= Excerpted data =
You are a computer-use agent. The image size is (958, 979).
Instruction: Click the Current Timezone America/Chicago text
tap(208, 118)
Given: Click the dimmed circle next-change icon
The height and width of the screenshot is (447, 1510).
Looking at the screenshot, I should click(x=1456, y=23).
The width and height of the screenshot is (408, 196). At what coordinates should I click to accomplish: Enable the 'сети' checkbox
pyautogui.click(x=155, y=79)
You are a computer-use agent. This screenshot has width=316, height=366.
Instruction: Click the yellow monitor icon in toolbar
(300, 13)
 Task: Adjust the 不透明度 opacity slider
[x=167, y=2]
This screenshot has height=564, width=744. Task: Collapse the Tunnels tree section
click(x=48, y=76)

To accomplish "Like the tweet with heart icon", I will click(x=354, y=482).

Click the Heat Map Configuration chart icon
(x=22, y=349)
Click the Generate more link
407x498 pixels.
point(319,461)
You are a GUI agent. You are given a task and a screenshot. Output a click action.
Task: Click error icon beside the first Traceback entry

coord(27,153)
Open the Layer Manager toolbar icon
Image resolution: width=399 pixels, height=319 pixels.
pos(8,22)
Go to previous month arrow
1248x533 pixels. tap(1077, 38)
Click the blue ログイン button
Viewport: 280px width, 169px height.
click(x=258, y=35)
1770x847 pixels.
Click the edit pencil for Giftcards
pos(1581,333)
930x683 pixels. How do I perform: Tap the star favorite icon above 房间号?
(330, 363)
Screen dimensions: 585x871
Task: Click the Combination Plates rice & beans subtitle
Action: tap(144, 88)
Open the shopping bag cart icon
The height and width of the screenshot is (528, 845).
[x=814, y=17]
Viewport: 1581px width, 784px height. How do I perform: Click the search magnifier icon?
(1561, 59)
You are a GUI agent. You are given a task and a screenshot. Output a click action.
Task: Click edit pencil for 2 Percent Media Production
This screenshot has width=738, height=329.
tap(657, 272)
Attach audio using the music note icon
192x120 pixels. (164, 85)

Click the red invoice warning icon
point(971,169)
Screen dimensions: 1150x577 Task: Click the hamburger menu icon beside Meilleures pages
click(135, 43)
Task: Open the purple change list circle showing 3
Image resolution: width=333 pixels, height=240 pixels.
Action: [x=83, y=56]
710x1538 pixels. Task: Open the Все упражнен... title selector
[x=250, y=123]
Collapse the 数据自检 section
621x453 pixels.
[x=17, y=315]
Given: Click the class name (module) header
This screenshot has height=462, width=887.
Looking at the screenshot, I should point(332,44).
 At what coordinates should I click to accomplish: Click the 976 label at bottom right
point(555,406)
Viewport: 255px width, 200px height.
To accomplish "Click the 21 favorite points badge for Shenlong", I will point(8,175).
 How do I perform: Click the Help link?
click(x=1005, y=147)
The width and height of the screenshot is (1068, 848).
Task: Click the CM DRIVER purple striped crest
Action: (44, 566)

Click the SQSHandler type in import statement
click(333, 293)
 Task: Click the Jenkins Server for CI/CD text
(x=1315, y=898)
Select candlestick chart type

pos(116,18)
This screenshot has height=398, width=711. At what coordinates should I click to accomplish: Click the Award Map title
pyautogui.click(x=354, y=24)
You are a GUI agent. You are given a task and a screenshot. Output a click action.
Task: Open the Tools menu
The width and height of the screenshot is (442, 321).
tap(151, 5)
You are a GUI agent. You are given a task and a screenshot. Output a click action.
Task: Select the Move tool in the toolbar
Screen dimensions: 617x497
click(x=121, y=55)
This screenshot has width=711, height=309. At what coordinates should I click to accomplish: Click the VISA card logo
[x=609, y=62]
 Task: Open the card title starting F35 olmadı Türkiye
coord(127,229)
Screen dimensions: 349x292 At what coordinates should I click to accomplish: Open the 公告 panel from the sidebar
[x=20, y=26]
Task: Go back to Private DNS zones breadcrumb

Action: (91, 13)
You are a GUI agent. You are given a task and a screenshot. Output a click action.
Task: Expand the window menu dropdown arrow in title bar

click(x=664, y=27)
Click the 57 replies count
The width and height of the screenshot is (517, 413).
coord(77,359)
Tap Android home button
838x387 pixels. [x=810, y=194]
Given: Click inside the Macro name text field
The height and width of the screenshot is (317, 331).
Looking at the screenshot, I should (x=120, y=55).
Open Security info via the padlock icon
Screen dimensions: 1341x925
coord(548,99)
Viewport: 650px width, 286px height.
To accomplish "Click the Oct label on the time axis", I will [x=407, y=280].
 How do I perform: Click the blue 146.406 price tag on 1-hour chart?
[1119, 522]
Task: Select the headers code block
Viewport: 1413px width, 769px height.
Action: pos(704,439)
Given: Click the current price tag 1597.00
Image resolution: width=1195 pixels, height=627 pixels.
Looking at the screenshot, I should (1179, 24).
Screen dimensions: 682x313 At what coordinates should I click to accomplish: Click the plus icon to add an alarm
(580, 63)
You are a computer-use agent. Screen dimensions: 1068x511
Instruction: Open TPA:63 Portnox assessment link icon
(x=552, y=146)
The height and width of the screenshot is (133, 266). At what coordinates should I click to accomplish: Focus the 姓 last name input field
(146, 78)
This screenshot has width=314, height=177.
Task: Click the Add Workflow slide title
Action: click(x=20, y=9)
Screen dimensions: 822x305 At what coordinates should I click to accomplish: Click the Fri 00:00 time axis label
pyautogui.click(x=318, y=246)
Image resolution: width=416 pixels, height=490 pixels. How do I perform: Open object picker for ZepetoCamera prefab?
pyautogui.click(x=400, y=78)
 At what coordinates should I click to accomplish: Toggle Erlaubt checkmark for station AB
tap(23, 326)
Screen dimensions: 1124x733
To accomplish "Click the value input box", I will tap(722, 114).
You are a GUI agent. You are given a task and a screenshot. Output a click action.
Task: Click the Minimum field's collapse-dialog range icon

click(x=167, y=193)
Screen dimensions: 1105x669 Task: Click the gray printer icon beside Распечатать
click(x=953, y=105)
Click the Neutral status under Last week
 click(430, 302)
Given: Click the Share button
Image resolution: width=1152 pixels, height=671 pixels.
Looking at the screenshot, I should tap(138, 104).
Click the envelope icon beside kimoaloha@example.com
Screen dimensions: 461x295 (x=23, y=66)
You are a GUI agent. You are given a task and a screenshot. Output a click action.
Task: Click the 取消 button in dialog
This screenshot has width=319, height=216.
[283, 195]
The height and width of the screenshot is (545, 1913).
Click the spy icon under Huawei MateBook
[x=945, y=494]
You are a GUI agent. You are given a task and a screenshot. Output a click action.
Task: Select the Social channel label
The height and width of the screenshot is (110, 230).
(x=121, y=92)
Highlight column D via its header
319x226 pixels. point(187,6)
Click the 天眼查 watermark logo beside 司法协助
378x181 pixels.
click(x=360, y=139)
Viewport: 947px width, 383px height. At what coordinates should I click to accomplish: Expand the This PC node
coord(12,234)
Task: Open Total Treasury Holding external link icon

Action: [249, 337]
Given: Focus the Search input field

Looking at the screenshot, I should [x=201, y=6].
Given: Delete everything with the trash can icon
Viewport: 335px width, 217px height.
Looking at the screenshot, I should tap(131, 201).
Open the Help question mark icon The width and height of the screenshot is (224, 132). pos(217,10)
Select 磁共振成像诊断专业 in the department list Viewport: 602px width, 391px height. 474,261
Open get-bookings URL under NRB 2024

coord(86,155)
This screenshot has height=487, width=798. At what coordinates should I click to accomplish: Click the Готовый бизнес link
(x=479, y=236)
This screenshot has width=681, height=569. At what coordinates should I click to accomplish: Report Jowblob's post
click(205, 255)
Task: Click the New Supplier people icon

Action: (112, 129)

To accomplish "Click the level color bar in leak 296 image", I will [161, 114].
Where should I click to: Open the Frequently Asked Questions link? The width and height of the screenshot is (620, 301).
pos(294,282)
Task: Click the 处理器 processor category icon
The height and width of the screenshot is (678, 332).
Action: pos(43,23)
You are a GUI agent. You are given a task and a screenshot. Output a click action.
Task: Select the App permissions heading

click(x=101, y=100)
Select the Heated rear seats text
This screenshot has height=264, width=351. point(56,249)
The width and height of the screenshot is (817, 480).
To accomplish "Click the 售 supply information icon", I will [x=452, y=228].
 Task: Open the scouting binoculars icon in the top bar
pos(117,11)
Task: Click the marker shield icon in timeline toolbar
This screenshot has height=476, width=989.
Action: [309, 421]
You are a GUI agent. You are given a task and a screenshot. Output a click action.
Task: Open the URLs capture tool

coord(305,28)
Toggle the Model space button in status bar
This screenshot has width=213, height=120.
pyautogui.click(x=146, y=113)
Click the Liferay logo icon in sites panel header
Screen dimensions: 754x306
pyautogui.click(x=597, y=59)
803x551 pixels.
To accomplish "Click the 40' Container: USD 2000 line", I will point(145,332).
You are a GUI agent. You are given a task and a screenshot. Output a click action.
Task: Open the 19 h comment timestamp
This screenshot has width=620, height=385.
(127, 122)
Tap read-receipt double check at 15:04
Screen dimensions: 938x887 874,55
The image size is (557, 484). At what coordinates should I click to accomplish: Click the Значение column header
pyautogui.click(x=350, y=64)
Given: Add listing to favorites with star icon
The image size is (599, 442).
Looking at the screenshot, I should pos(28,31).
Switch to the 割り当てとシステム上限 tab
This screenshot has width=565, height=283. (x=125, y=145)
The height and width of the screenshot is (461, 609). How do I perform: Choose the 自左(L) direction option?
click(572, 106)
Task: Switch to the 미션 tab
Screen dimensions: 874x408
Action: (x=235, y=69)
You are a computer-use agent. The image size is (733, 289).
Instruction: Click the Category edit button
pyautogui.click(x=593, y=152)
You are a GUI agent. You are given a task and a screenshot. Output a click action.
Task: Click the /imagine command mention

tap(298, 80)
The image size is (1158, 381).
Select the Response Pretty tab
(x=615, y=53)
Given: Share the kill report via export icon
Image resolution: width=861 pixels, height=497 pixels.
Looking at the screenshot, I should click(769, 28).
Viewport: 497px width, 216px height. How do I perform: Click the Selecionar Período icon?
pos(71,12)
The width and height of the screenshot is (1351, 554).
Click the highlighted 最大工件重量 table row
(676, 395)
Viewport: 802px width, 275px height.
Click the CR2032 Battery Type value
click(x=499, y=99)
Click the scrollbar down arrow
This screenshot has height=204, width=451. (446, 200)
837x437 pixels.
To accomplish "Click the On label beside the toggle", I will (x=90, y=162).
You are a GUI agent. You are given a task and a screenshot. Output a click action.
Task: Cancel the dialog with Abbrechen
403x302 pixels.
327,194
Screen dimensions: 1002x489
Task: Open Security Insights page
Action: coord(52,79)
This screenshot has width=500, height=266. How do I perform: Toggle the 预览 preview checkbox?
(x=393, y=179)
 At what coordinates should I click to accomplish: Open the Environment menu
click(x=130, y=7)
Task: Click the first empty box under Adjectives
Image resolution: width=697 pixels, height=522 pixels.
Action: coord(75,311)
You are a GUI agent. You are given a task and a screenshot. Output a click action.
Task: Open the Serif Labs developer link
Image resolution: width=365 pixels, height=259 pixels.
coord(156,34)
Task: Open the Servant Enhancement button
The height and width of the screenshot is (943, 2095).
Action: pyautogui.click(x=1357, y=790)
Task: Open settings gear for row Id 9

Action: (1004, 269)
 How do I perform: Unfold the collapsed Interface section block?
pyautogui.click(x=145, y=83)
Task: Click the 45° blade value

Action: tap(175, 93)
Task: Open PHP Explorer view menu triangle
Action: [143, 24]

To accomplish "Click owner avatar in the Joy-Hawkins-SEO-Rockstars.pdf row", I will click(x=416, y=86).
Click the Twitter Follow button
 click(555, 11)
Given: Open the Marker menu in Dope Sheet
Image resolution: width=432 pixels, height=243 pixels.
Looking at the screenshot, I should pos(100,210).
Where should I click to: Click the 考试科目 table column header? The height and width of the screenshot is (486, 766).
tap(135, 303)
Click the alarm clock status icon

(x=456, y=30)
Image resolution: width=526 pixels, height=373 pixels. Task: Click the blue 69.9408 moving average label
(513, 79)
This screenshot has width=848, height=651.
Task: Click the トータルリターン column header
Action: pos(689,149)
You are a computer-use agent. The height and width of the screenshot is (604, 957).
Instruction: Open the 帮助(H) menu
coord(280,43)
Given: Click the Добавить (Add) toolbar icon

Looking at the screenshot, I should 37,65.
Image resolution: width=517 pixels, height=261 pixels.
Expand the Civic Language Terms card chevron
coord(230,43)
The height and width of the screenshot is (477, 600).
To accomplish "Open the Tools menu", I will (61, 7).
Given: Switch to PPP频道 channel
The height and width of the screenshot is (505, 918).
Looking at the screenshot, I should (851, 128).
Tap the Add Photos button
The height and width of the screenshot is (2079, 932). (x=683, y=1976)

= Goal of the exercise =
Across the listing above, find all lines where the word "computer" is present and copy them.

= Answer =
You are a computer-use agent. The image size is (958, 979).
You are a computer-use agent. This screenshot has width=316, height=366.
You are a computer-use agent. Screen dimensions: 1068x511
You are a computer-use agent. The image size is (733, 289).
You are a computer-use agent. The height and width of the screenshot is (604, 957).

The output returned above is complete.